### Record set

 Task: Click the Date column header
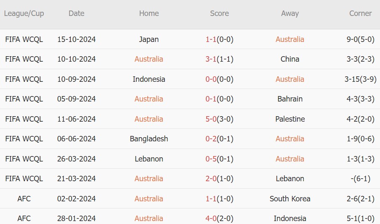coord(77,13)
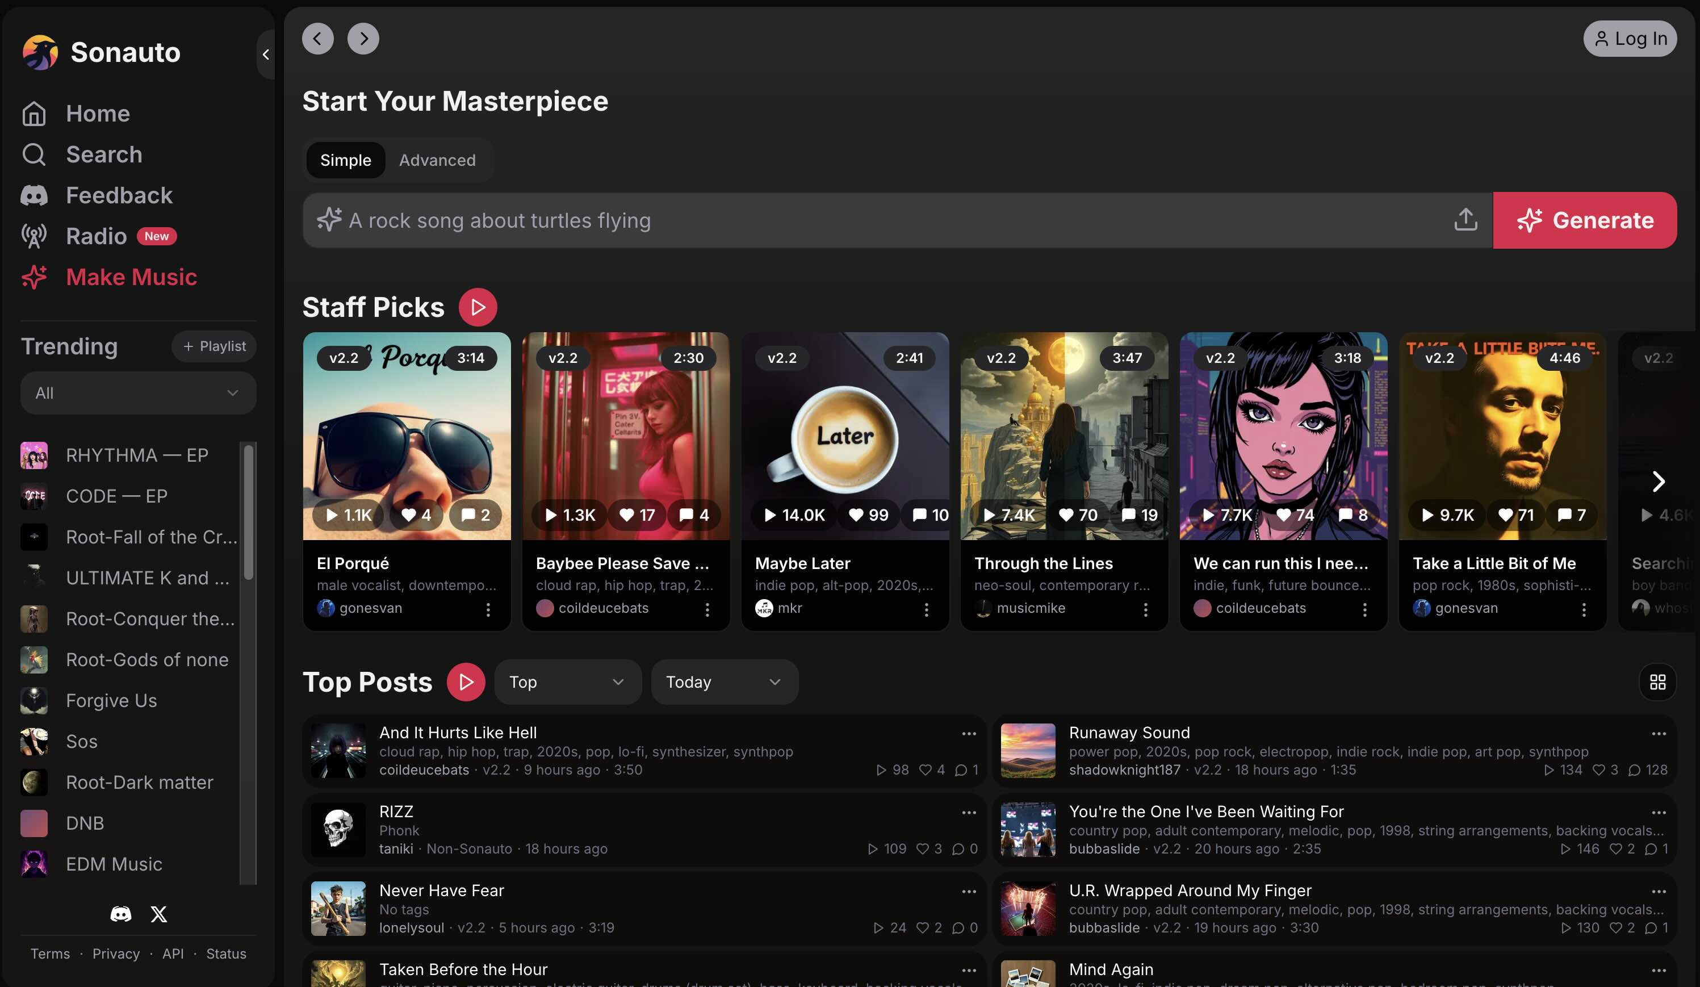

* * *

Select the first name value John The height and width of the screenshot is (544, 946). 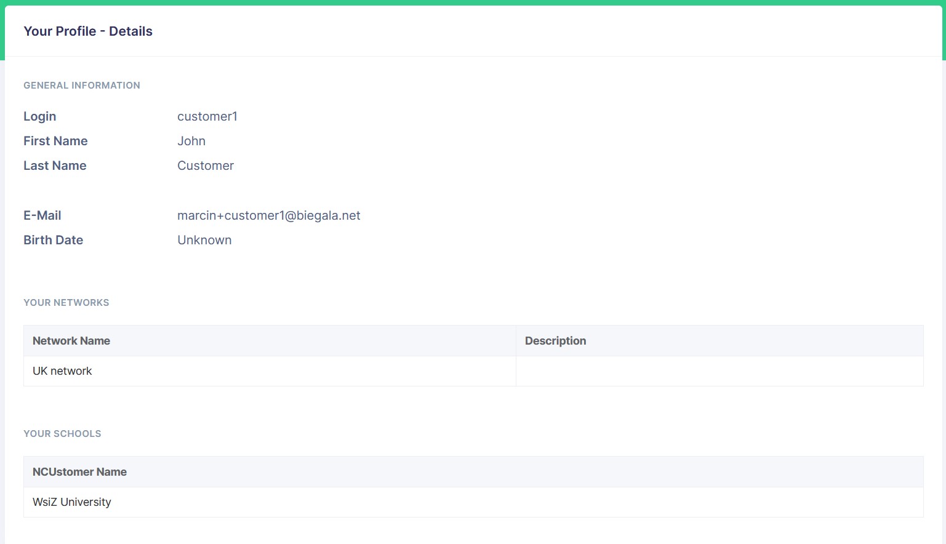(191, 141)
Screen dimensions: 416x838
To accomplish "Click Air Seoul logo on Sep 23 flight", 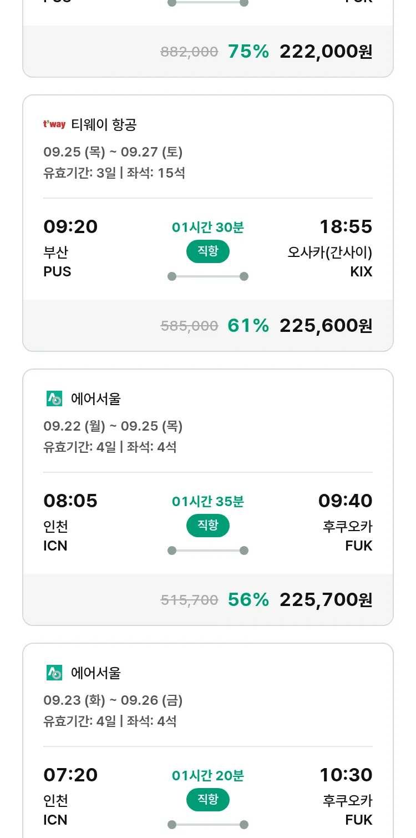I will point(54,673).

...

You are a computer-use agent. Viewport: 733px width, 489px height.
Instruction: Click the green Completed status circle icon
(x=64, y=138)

### Given instruction
Write out again only the lines starting with the one that contains "You are a computer-use" and going on through the one that contains "(x=64, y=138)", requests included. Multiply every coordinate in the answers by 1.25 and round to whole numbers, with halves rounded up.

### Response below
You are a computer-use agent. Viewport: 733px width, 489px height.
Instruction: Click the green Completed status circle icon
(x=80, y=173)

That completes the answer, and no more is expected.